Summertime, and the Living is ... Harder


Philip Seib, Director of USC's Center on Public Diplomacy, has some advice for U.S. public diplomacy in the Arab world: 

  • Encourage Israel to recognize Palestine's legitimacy, renew the Israel-Egypt peace treaty and offer assistance to new Arab regimes. Encourage Arab leaders to accept Israel's legitimacy.
  • Propose a Marshall-esque Plan to promote civil society and infrastructure building in underdeveloped Arab nations.
  • Redirect U.S. public diplomacy away from messaging toward service. ("In the Arab world, people simply don't care about such self-serving pronouncements. Anything that does not relate directly to their own lives is wasted effort.") 
While his suggestions won't meet with universal support (Shadi Hamid, for example, recently posted on Twitter: "Maybe the US should just hit 'pause' on Israel/Palestine & just focus on supporting what ultimately matters most: Arab democracy") his strategy emphasizes the importance of relationship-building and collaborative action. It's a strategy that recognizes the limitations of monologic public diplomacy. As Seib notes, Obama's famous 2009 Cairo speech "was beautifully written and radiated good intentions." After the speech, "Arab opinion of Obama improved significantly, and then it dropped like a rock. The reason? The beautiful words were seen to have been built on air, not on a foundation of policy. Arabs are a tough audience. They've heard it all before."

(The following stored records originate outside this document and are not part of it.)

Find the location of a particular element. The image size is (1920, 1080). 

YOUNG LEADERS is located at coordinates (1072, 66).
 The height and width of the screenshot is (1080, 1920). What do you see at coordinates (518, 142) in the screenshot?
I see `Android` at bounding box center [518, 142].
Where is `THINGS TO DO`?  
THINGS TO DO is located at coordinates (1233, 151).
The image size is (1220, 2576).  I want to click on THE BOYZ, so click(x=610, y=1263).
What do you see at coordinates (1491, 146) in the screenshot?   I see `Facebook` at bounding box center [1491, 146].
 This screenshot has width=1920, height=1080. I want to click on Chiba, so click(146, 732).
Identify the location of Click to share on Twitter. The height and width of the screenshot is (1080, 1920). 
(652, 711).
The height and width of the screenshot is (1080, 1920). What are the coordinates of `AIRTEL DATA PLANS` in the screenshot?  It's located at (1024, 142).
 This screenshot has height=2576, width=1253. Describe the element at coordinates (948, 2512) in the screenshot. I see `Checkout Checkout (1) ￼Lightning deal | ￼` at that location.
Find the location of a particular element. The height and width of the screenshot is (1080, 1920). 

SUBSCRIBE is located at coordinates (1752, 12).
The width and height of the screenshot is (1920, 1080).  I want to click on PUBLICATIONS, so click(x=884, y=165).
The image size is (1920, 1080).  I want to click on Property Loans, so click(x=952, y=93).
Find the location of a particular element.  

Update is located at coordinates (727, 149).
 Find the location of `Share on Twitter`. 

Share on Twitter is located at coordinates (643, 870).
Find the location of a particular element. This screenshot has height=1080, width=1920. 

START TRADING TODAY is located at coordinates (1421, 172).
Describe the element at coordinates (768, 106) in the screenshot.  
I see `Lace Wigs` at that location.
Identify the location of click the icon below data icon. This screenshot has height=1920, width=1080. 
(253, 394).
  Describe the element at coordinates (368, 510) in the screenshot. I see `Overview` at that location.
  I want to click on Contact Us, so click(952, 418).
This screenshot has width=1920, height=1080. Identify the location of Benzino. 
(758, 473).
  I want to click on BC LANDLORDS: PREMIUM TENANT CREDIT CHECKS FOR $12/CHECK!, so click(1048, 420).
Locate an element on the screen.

More significantly, it's a strategy that acknowledges the importance of promoting individual agency. Seib's suggestions aren't about the U.S. projecting a message or exporting policy. They focus on working with people in the Arab world to achieve their own society-building goals in a way that promotes peace and prosperity. Public diplomacy becomes the pursuit of life, liberty and happiness via the public sphere. It's a Music for the Jilted Generation approach that steps beyond open-source media to embrace open-source action.

Is it tenable? That remains to be seen. As The Washington Post reports, the hope of the Arab Spring is rapidly giving way to a harsh and challenging Summer. And the outcome for the region will depend on whether the Spring's rebels are able to direct their enthusiasm for overthrowing the old regimes into the difficult task of building new ones.